**What you need to do**
Only the lines below from the one with "The image size is (967, 554)." through the one with "Given: Open the" are to be written out, exactly and without any images.

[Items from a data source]
--- START ---
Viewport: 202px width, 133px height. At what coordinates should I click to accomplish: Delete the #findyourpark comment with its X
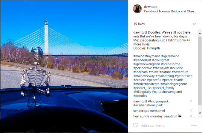[191, 101]
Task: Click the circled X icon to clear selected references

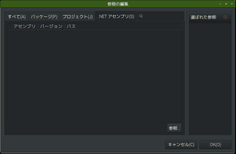Action: coord(225,17)
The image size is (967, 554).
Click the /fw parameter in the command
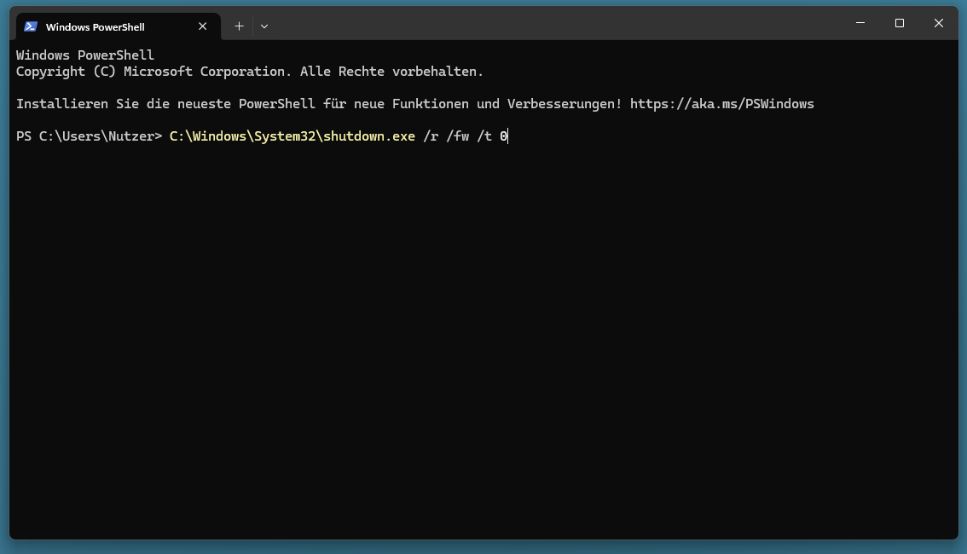click(458, 136)
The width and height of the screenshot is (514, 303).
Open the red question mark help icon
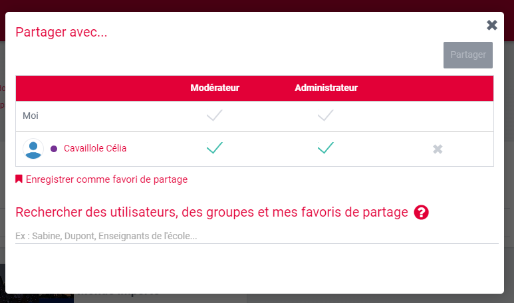[x=421, y=213]
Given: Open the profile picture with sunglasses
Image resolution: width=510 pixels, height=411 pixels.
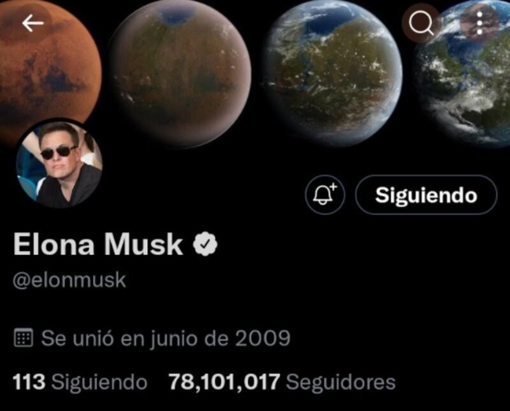Looking at the screenshot, I should click(x=59, y=164).
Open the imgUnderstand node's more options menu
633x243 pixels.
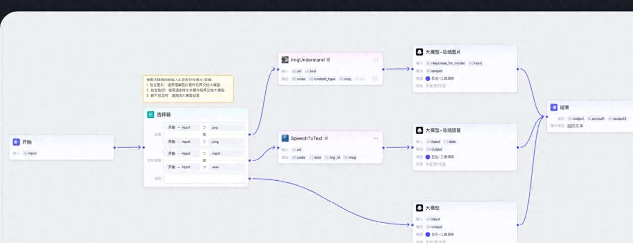(376, 60)
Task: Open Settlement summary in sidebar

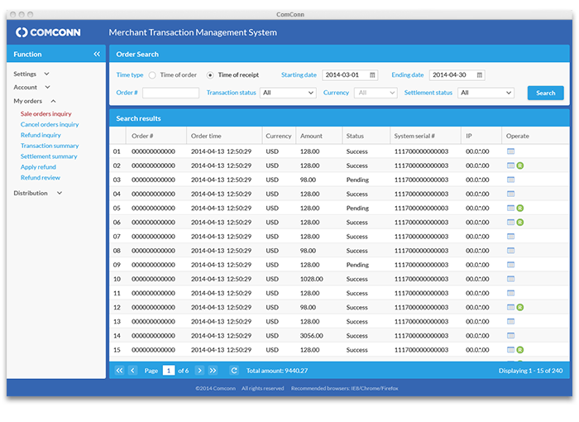Action: [x=49, y=156]
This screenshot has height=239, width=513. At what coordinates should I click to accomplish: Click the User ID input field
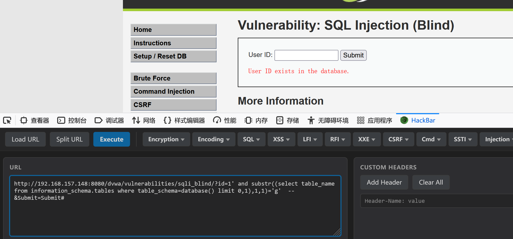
--- END ---
**Task answer**
The image size is (967, 554).
Click the /fw parameter in the command
click(458, 136)
The width and height of the screenshot is (514, 303).
Open the red question mark help icon
[x=421, y=213]
Given: Open the profile picture with sunglasses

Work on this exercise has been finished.